### Activity A
Transcribe part of the AGA practice update passage, beginning at the words "Publishing in Gastroenterology, the" and stopping after the words "yielded mixed results.".
### Activity B
Answer these questions from the AGA practice update passage:
(i) In which journal was the update on diet in irritable bowel syndrome published?
(ii) Which diet is called the most evidence-based diet intervention for IBS?
(iii) How long a trial of single-dose PPI therapy should patients with troublesome heartburn and no alarm symptoms receive?

### Document passage
================

Here are the top nine pieces of best practice advice.
May 2022 CPU Figures
May 2022 CPU Figures

AGA has released two new Clinical Practice Updates (CPUs) in the May issues of Gastroenterology and Clinical Gastroenterology and Hepatology (CGH) providing best practice advice covering the role of diet in irritable bowel syndrome (IBS) treatment and personalized therapeutic approaches for patients experiencing gastroesophageal reflux disease (GERD) symptoms.

DIET IN IRRITABLE BOWEL SYNDROME

Publishing in Gastroenterology, the authors provide guidance to identify the appropriate dietary treatments for IBS patients such as the low-FODMAP diet and other elimination diets along with the importance of partnering with a registered diet nutritionist. Key advice includes:

  • Patients with IBS who are poor candidates for restrictive diet interventions include those consuming few culprit foods, those at risk for malnutrition, those who are food insecure and those with an eating disorder or uncontrolled psychiatric disorder.
  • Soluble fiber is efficacious in treating global symptoms of IBS.
  • The low-FODMAP diet is currently the most evidence-based diet intervention for IBS.
  • Although observational studies found that most patients with IBS improve with a gluten-free diet, randomized controlled trials have yielded mixed results.

PERSONALIZED GERD MANAGEMENT

Publishing in CGH, our experts provide best practices to help you personalize your diagnosis and therapeutic approach for patients experiencing GERD symptoms. This CPU also offers guidance on the importance of educating your patients on GERD pathophysiology, lifestyle modifications and shared decision-making. Key advice includes:

  • Clinicians should emphasize safety of proton pump inhibitors (PPIs) for the treatment of GERD.
  • Clinicians should provide patients presenting with troublesome heartburn, regurgitation, and/or non-cardiac chest pain without alarm symptoms a 4- to 8-week trial of single-dose PPI therapy. With inadequate response, dosing can be increased to twice a day or switched to a more effective acid suppressive agent once a day. When there is adequate response, PPI should be tapered to the lowest effective dose.
  • If PPI therapy is continued in a patient with unproven GERD, clinicians should evaluate the appropriateness and dosing within 12 months after initiation, and offer endoscopy with prolonged wireless reflux monitoring off PPI therapy to establish appropriateness of long-term PPI therapy.
  • In patients with proven GERD, laparoscopic fundoplication and magnetic sphincter augmentation are effective surgical options, and transoral incisionless fundoplication is an effective endoscopic option in carefully selected patients.
  • Candidacy for invasive anti-reflux procedures includes confirmatory evidence of pathologic GERD, exclusion of achalasia and assessment of esophageal peristaltic function.

================

(Stored items)
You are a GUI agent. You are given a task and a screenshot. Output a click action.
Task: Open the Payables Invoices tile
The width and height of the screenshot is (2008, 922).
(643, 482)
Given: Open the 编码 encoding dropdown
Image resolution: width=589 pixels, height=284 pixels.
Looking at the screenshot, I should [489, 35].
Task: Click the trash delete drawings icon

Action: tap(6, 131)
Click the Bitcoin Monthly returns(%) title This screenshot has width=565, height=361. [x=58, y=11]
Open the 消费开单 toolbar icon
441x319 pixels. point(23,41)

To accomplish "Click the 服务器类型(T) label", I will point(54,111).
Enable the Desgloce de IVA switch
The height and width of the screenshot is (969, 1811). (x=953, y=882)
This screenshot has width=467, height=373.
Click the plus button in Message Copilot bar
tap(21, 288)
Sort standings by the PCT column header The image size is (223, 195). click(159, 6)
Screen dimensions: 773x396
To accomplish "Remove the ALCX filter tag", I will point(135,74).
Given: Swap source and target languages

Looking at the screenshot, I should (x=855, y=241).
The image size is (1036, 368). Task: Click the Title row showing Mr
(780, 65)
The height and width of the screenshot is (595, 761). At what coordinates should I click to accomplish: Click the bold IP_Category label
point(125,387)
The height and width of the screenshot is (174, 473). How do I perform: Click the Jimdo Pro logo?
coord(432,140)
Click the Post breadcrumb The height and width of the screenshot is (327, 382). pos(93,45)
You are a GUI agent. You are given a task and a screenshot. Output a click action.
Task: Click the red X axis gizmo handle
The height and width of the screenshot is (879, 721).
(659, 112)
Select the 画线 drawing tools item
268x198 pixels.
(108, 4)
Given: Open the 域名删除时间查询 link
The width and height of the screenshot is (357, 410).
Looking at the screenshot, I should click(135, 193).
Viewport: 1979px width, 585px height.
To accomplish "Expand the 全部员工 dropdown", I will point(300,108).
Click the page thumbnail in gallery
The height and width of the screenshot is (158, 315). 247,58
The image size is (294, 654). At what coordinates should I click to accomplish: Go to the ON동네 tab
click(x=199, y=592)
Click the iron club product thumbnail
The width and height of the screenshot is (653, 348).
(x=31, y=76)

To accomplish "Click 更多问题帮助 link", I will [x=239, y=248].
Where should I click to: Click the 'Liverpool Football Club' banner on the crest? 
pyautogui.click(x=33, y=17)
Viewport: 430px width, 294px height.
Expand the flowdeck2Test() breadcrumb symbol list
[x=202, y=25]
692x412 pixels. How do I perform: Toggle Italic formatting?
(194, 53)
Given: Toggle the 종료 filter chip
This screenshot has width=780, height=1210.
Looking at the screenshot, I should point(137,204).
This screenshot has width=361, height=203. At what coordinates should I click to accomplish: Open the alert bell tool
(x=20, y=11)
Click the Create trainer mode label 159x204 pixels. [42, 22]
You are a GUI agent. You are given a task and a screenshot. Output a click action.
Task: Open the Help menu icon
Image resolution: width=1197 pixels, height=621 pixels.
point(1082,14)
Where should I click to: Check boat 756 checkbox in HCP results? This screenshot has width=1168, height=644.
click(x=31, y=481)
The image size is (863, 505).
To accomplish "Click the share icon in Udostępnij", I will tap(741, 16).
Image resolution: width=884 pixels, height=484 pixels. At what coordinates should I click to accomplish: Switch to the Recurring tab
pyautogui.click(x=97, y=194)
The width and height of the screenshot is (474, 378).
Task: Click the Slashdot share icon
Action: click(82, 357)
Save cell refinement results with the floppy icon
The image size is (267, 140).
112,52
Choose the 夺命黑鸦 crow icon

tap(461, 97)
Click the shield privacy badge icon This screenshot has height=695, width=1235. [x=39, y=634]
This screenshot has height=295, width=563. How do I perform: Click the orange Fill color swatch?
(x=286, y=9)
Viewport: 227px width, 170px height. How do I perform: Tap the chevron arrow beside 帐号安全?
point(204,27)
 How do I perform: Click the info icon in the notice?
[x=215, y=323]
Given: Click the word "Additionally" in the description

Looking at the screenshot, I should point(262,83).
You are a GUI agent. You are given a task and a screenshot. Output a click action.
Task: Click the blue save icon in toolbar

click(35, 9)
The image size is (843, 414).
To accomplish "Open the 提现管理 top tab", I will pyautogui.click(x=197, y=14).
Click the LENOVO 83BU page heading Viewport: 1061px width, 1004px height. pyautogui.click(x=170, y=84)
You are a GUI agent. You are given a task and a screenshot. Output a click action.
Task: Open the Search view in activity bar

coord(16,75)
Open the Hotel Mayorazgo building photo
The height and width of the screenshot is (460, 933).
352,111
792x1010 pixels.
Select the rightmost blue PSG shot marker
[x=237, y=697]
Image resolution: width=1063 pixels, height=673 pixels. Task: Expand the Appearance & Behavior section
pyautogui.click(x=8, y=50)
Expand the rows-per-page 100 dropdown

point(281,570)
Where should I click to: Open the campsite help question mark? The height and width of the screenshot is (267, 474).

================

### Response area A
Publishing in Gastroenterology, the authors provide guidance to identify the appropriate dietary treatments for IBS patients such as the low-FODMAP diet and other elimination diets along with the importance of partnering with a registered diet nutritionist. Key advice includes:

  • Patients with IBS who are poor candidates for restrictive diet interventions include those consuming few culprit foods, those at risk for malnutrition, those who are food insecure and those with an eating disorder or uncontrolled psychiatric disorder.
  • Soluble fiber is efficacious in treating global symptoms of IBS.
  • The low-FODMAP diet is currently the most evidence-based diet intervention for IBS.
  • Although observational studies found that most patients with IBS improve with a gluten-free diet, randomized controlled trials have yielded mixed results.

### Response area B
(i) Gastroenterology
(ii) The low-FODMAP diet
(iii) A 4- to 8-week trial